Norodom Sihanouk, roi Soleil façon khmère

Le Théâtre du Soleil recrée l’épopée du roi du Cambodge écrite par Hélène Cixous.

Anaïs Heluin  • 17 octobre 2013 abonné·es

Un parquet posé sur le plateau, un rideau orange et quelques chaises : c’est dans sa sobriété scénographique habituelle que le Théâtre du Soleil a célébré aux Francophonies en Limousin la nouvelle création d’une grande pièce de son répertoire. Avec sa large galerie de personnages, ses drames politiques et son souffle shakespearien, l’Histoire terrible mais inachevée de Norodom Sihanouk, roi du Cambodge (1985), épopée composée par Hélène Cixous, semble faite pour se déployer sur une scène nue. Sans décontextualiser les aventures du monarque et père de l’indépendance de son pays en 1953, ce minimalisme fait du Cambodge une terre ouverte à tous les imaginaires. À toutes les rencontres et métamorphoses, aussi. Car, loin de renaître à l’identique, la pièce fleuve (huit heures, entractes compris) apparaît sous un nouveau visage. Celui de la jeune Cambodgienne San Marady, concentré d’énergie haut comme trois pommes, qui incarne Norodom Sihanouk à la place de Georges Bigot, le Sihanouk de l’époque Mnouchkine.

Aujourd’hui cometteur en scène du spectacle avec Delphine Cottu, Bigot a travaillé pendant sept ans avec une trentaine de comédiens et de musiciens en formation à l’École des arts Phare Ponleu Selpak de Battambang, ville de l’ouest du Cambodge. Ce sont eux qui, avec une énergie puisée dans une histoire sanglante, portent aujourd’hui le monarchisme sans cesse contrarié de Norodom Sihanouk de 1953 à la fin du régime khmer rouge en 1979. Accordé à la poésie épique du texte traduit pour l’occasion en langue khmère (et surtitré en français), leur jeu vif excelle à rendre sensibles les contradictions du personnage central. Autrement dit, celles d’un symbole d’un XXe siècle meurtrier, d’une humanité meurtrière.

C’est sûr, la grandeur du geste théâtral orchestré par Georges Bigot doit beaucoup au difficile parcours des artistes cambodgiens. À leur mémoire fragmentée de l’après-génocide, puis reconstituée avec les deux metteurs en scène.

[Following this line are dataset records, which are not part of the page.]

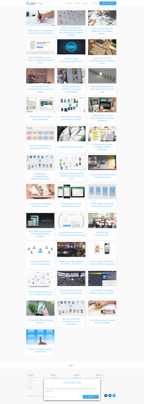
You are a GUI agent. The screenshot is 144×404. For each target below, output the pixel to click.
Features (31, 380)
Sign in (94, 3)
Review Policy (49, 397)
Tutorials (30, 388)
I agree (90, 397)
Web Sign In (54, 377)
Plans (29, 385)
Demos (30, 383)
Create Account (33, 377)
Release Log (77, 377)
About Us (99, 377)
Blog (40, 3)
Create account (108, 3)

Mais ce n’est pas tout : leur douleur sourde, ils ont su la transcender, lui donner une portée théâtrale aussi vaste que le pan d’histoire du Cambodge auquel ils prêtent leur souffle. Résultat : un étourdissant jeu de chaises tournantes, où Sirik Matak (Chhit Chanpireak), le cousin du roi, Pol Pot (Chea Ravy saisissante de violence contenue) ou encore le général Lon Nol (Houn Bonthoeun) et bien d’autres émergent de l’ombre avant d’être avalés par le tourbillon de l’histoire.